There are some hard statistics that do seem to indicate the needle is swinging farther in one direction than the other. A report by Kinsey Research pointed out that women are claiming 53 percent of entry-level management jobs. After that, the numbers drop to 37 percent for mid managers, and even lower, to 26 percent, for vice presidents and up. These shrinking numbers either mean that the glass ceiling is thicker and lower than we imagined, or that younger women on the way up are finding a way out-or both.

Now that more women than ever before are tasting professional success, there's no longer a question of whether a woman can succeed in "a man's world." The question now being asked mostly by women is "what does success really mean? The reason more woman ask is because the answer is more complex for them than it is for men. Gender intelligence expert Barbara Annis believes the definition of success for men is simple. It's winning. Success is more money or a better job or a better parking space or a hotter wife. Success is about besting the competition in any number of contests, period.

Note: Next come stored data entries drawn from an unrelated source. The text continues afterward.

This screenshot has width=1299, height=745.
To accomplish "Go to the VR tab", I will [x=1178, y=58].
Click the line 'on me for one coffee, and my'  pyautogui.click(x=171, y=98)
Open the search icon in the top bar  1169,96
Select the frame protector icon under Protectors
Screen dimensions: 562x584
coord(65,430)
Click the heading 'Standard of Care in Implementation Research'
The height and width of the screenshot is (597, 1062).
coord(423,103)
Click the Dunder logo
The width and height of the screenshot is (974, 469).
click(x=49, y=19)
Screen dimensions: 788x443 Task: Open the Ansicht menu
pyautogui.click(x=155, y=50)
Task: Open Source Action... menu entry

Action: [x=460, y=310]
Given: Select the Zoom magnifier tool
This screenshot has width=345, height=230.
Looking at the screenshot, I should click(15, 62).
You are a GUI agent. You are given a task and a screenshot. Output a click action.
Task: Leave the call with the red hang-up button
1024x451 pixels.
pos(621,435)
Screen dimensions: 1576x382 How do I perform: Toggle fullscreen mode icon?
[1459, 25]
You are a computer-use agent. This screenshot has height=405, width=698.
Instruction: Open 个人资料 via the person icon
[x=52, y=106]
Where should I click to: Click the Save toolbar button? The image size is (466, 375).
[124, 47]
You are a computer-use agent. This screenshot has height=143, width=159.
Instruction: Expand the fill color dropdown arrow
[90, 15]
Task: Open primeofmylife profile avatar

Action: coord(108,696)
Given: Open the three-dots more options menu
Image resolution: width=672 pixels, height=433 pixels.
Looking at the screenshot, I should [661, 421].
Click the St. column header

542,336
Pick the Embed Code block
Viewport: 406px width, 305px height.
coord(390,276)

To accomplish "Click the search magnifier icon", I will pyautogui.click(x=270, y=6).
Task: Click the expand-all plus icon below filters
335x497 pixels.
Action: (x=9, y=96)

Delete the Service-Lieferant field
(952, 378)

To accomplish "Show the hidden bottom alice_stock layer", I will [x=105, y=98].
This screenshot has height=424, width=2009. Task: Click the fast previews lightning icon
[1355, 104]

Women want to win too. But Annis argues they also want to be valued. She relates that in her experience as a consultant to a range of Fortune 500 companies, the number one reason women leave their jobs is that they feel their work is undervalued and their strengths are overlooked. Men find women's overwhelming need to "feel appreciated" confusing. Which is why women are more likely to abandon a paying job to stay home with the kids, or seek out jobs that are more fulfilling than lucrative. Not that motherhood is often overvalued, or even thoroughly appreciated, but the truth is that it's easier to cut your own kid some slack for treating you like dirt than it is your 50-year-old boss.

To the extent that female inability to equate professional success with happiness exists, there is an opinion as to why. Some blame the much-dissected dual pressures of home and work: Labor Department surveys consistently find that women do more at home than men, even when both are working at paying jobs. Others say that women realize and bemoan the psychic payoff in reaching life-long goals may be less than advertised. Men say, "join the club" -- success isn't supposed to make you happy; it's supposed to make you money. Working women report felling worn down from fighting back against slights and petty exclusions that exist in the dark corners of many organizations, even if they ultimately win the battles.

For women, the search for meaning is valid and vitally important, whether it shows up in how they raise a family or how they decide to balance work and life. Women are realizing that a tax return with endless zeroes means nothing if there's no time to take a break to be with friends, read a book, or spend an afternoon with their 3-year-old. Many corporations are realizing this, kicking free of the vestiges of command and control thanks to women leaders who are infusing the workday with a focus on showing appreciation, doing meaningful work, and leaving time for family -- without compromising performance.

The female-driven commitment to work/like balance is now not so gender-specific. The introduction and influx of Generation Y in the workplace is shifting why, how much and for whom employees are working. Studies show Millennials -- both men and women -- have no intention of bartering quality of life for a paycheck. Too many watched their parents make that trade off, only to then see the paycheck disappear in the recession.

Work, meaning and recognition are seamless parts of their career expectations. And as baby boomers are retiring, it's a safe bet that a workplace that combines financial and emotional reward is where a new generation of talent is going to want to build careers. And if they don't want to build careers, they'll seek their meaning elsewhere. You can count on it.